The boat needs a code zero as it does not have a genoa (non-verlapping head sail rig). In light air, we would be sailing at 80-90% of wind speed most of the time. The code zero would sometimes push boat speed past wind speed. Even though we lacked water line in this race, we moved well for our length when the wind was forward of the beam. We sailed into Cedros Bay, anticipating pressure to die on us on the outside as was the forecast. Big mistake, most boats passed us on the outside until we clawed our way out of the bay. The last 24 hours we had great down wind pressure, and made up a lot of our earlier losses on the fleet.

 

opusone

Anarchist
889
1
Thanks very much, sounds like the boat will be a real dream in a blow. That said I have a followup question for you. How did the boat feel/perform in the light stuff and what sorts of numbers were you seeing in those conditions?

Also I'm glad to hear that the Code Zero worked out for you. Miracle sails aren't they?
The boat needs a code zero as it does not have a genoa (non-verlapping head sail rig). In light air, we would be sailing at 80-90% of wind speed most of the time. The code zero would sometimes push boat speed past wind speed. Even though we lacked water line in this race, we moved well for our length when the wind was forward of the beam. We sailed into Cedros Bay, anticipating pressure to die on us on the outside as was the forecast. Big mistake, most boats passed us on the outside until we clawed our way out of the bay. The last 24 hours we had great down wind pressure, and made up a lot of our earlier losses on the fleet.
any video from the cabo race?

opusone

 

pjrs

Member
496
0
Ragbag - belated congrats on the result, the last days sailing sounds like a blast - what I reckon the boat was made for.
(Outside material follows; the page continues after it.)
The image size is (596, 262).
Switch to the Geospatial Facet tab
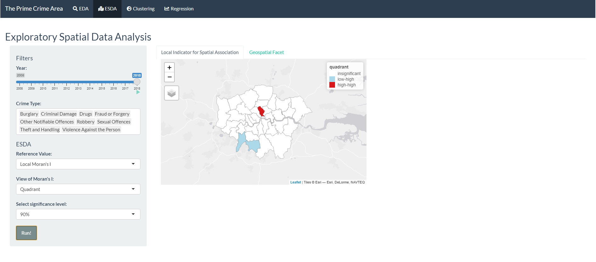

Out of geeky interest - the UK 111, has a purchase (6:1 from a quick glimpse) rigged on the inboard end of the pole out line. It's mounted on the forward internal bulkhead, the idea being to increase the outward force of the pole against the bobstay and stabilise the pole for the code 0 luff tension - have you guys done this? How did you find the pole bend/luff tension?

 

solosailor

Super Anarchist
4,066
816
San Francisco Bay
Out of geeky interest - the UK 111, has a purchase (6:1 from a quick glimpse) rigged on the inboard end of the pole out line. It's mounted on the forward internal bulkhead, the idea being to increase the outward force of the pole against the bobstay and stabilise the pole for the code 0 luff tension - have you guys done this? How did you find the pole bend/luff tension? ?
We have a purpose build Code-0 Prod since the pole does not allow for a centered tack until fully deployed which is to long.